Memaknai arti kata dapat membantu kita di dalam mengambil tindakan. Sediakanlah waktu bagi diri anda yang sangat tulus dan baik hati untuk mengartikan berbagai macam aspek kebahasaan. Sehingga nantinya praktek atau tindakan yang diambil benar-benar menjadi cerminan pertimbangan yang membangun sesama. Bukankah bahasa adalah alat untuk mewujudkan pemikiran dan penilaian kita terhadap persoalan kita maupun sesama? Let Wisdom Guide.

SEJARAH MASJID AGUNG BANTEN

 

 

MASJID AGUNG BANTEN:

 

Merupakan situs bersejarah di Kota Serang, Propinsi Banten. Masjid ini di bangun oleh Sultan Maulana Hasanuddin, Putera Sunan Gunung Jati, sekitar Tahun 1552 - 1570 M. Masjid ini memiliki halaman yang luas dengan taman yang dihiasi Bunga - bunga Flamboyan.selain sebagai Obyek Wisata Ziarah, Masjid Agung Banten juga merupakan Obyek Wisata Pendidikan dan Sejarah. Dengan mengunjungi Masjid ini, Wisatawan dapat menyaksikan peninggalan bersejarah Kerajaan Islam di Banten pada Abad ke-16 M, serta melihat keunikan arsitekturnya yang merupakan perpaduan gaya Hindu Jawa, Cina dan Eropa. 

 

Di serambi kiri Masjid ini terdapat Makam Sultan Maulana Hasanuddin dengan Permaisurinya, Sultan Ageng Tirtayasa dan Sultan Nashr Abdul Kahar (Sultan Haji). Sementara di serambi kanan, terdapat makam Sultan Maulana Muhamad, Sultan Zainul Abidin, Sultan Abdul Fattah, Pangeran Aria, Sultan Mukhyi, Sultan Abdul Mufakhir, Sultan Zainul Arifin, Sultan Zainul Asikin, Sultan Syarifuddin, Ratu Salamah, Ratu Latifah dan Ratu Masmudah.

DATA TERCATAT:
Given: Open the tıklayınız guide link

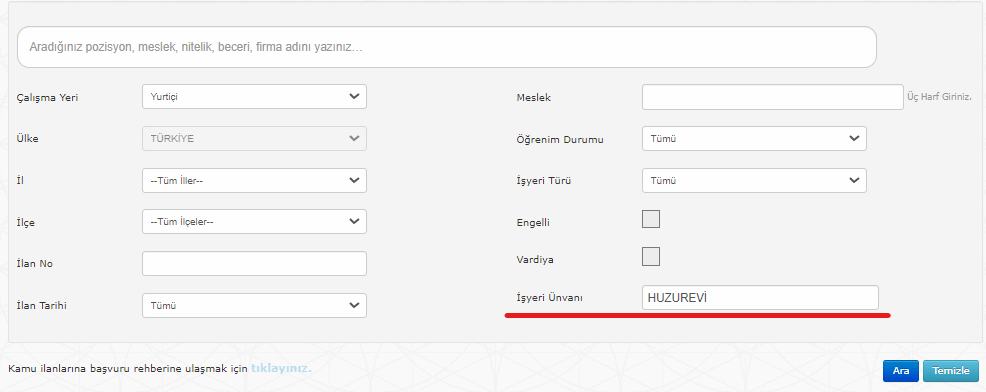Looking at the screenshot, I should pyautogui.click(x=280, y=368).
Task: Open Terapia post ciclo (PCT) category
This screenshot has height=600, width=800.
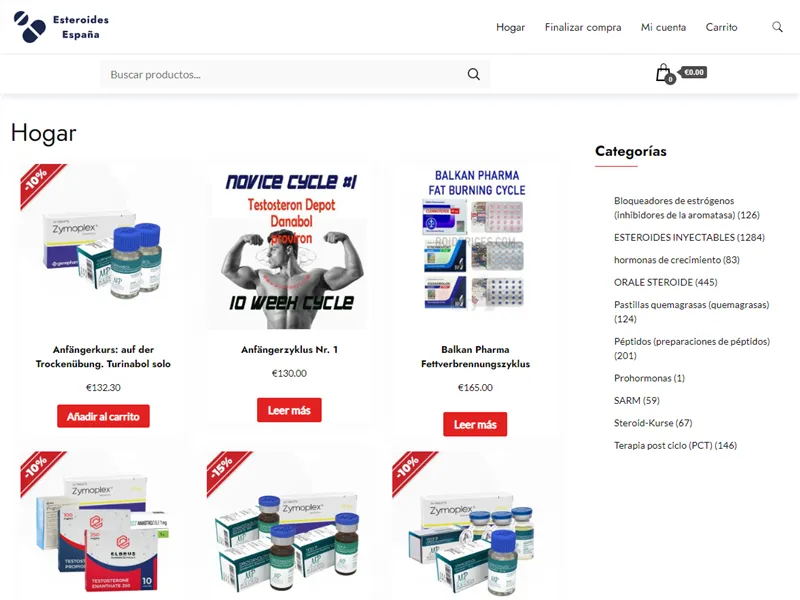Action: [x=675, y=445]
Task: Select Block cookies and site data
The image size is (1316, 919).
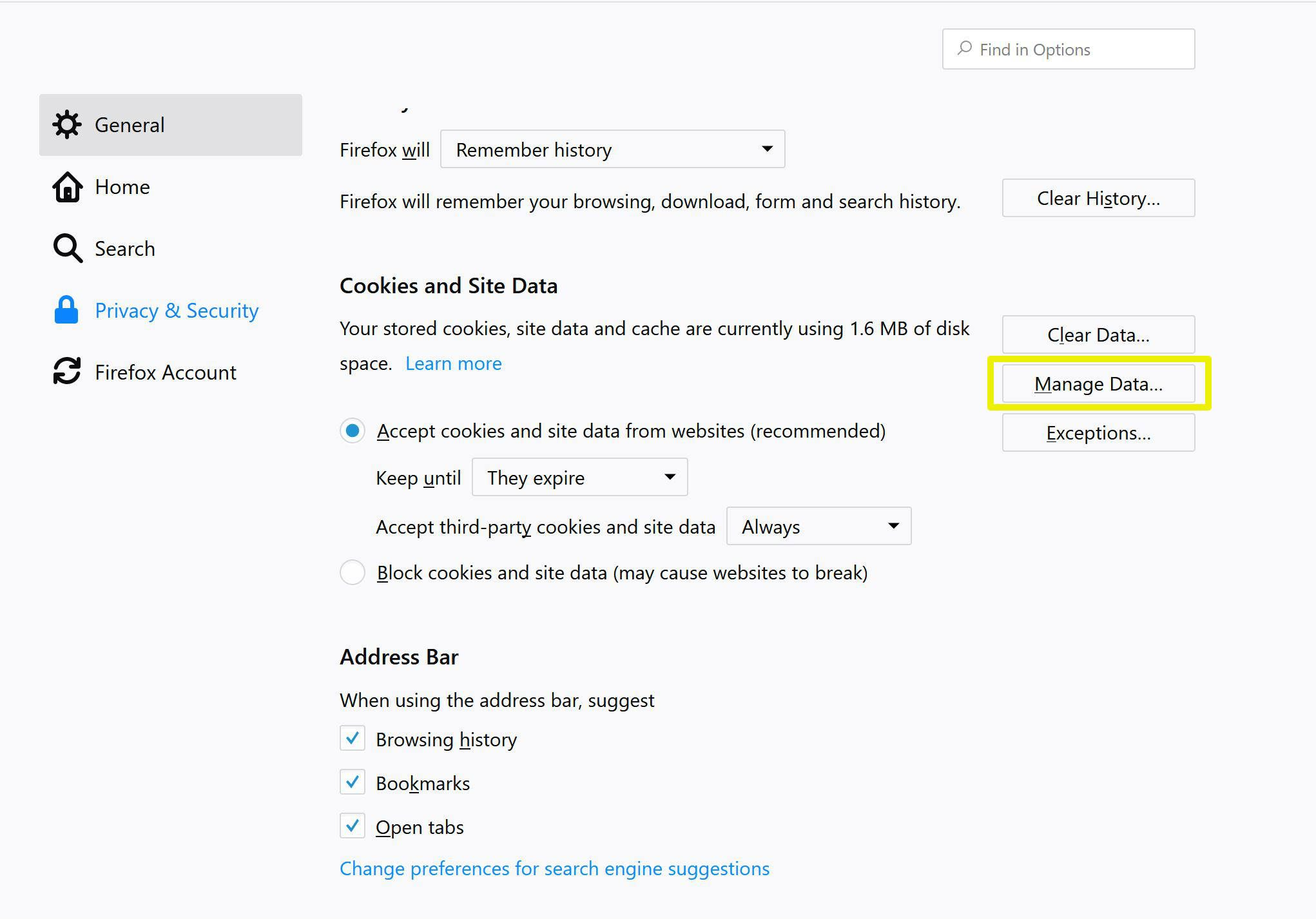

TUGAS LATIHAN:
Ringkaslah bacaan tentang Masjid Agung Banten dalam dua kalimat. Kerjakan hanya berdasarkan bacaan, bukan item.

JAWABAN:
Masjid Agung Banten di Kota Serang, Provinsi Banten, dibangun oleh Sultan Maulana Hasanuddin, putra Sunan Gunung Jati, sekitar tahun 1552–1570 M, dan arsitekturnya memadukan gaya Hindu Jawa, Cina, dan Eropa. Masjid ini menjadi objek wisata ziarah, pendidikan, dan sejarah, dan di serambi kiri serta kanannya terdapat makam sejumlah sultan, ratu, dan pangeran, termasuk Sultan Maulana Hasanuddin dan Sultan Ageng Tirtayasa.